I think most of us are afraid of failure. We are afraid of being judged. We are afraid of looking like a fool to others. And even though it is a huge achievement to not only get into the Masters of Wine (MW) program, or progressing to 2nd year, or even being able to attempt the 3 ½ days of exams (next year turning into 4 days), it is still painful not to pass.
The biggest opportunities for learning come from failure, not success. But you have to be able to see the lesson. Place the ego aside, be honest with yourself, and continue to move forward.
I started this blog back in June. Actually, I always wanted to write a blog, but the whole idea was terrifying. It is one thing to talk amongst your friends and local colleagues about your ideas of wine, but another to put yourself out there to the world of social networking. Finally I found the courage, because I felt I would always be limited in my knowledge and perspective if I was not challenged by various experiences around the world, if I did not hear from experts on the topics, or simply from those who are just plain brilliant.
It is always interesting when I receive the question, “Why do you want to be a Master of Wine?”, or “What are you going to do if you get the title?” And I always seem to disappoint many with my answers. To answer the second question, I really have no idea what I am going to do if I am lucky enough to become a Master of Wine. I’m pretty happy with my life now, and I would simply like to travel more with my wine nerdy buddies, learn more…. without being under such stressful conditions 🙂
And why do I want to be a Master of Wine?
Well, I will answer that by simply telling you my initial tendencies as a child. I have always been an information junkie. I loved nothing more than to sit down and flip through the encyclopedia (before the internet) to learn about various topics. I always felt that I would need to hide this great compulsion that I had, and was prodded by many adults that I should be a cheerleader, or date some jocks, or go shopping and gossip on the phone like any other teenage girl, instead of reading encyclopedias. Well, I found out through time that not only was it lonely to not share what you truly loved with others, but it was even lonelier to pretend you are something you are not.
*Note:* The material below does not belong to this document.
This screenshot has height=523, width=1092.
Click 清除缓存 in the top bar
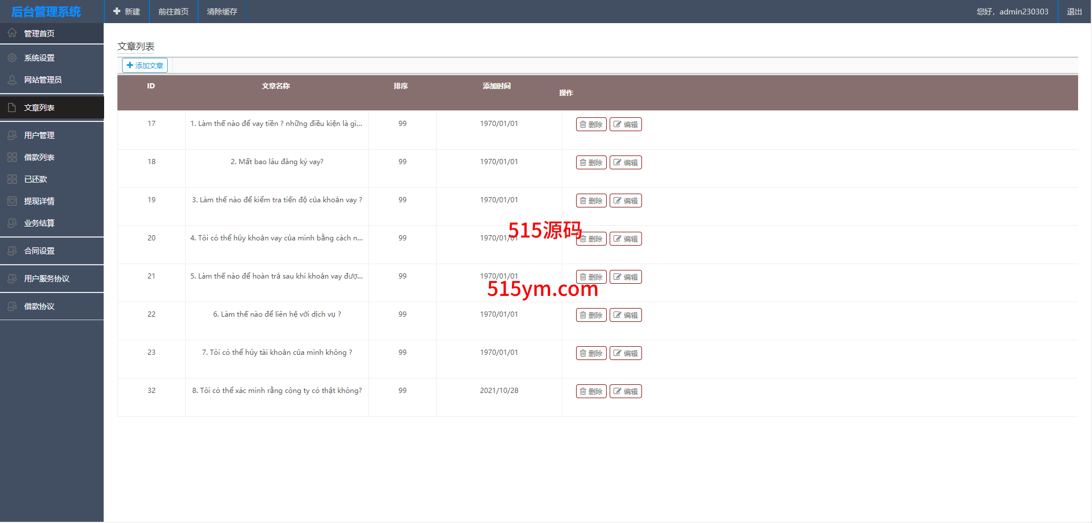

I have met so many people in the Masters of Wine program who are information junkies like me, and it has led me to find the courage to share this love for information with wine bloggers on social media. This is the greatest reason why I love being in the program. I feel a little less alone in my desire and pure joy in learning on a continued basis. I know when I express this reason to some who ask me this question, they show me a face of disbelief with a quick reply, “Yeah right!” And there is one lesson I learn over and over in life: Some people will never understand what motivates your actions because they are different types of people.
So I prepare for another year of studying for the MW exams, enriched a 100 times over by sharing this love. Please bear with me over the next 10 months, as my posts will be driven by my studies. I am hoping to make them insightful and interesting, as well as informative, and I look forward to learning from all those other wine information junkies out there.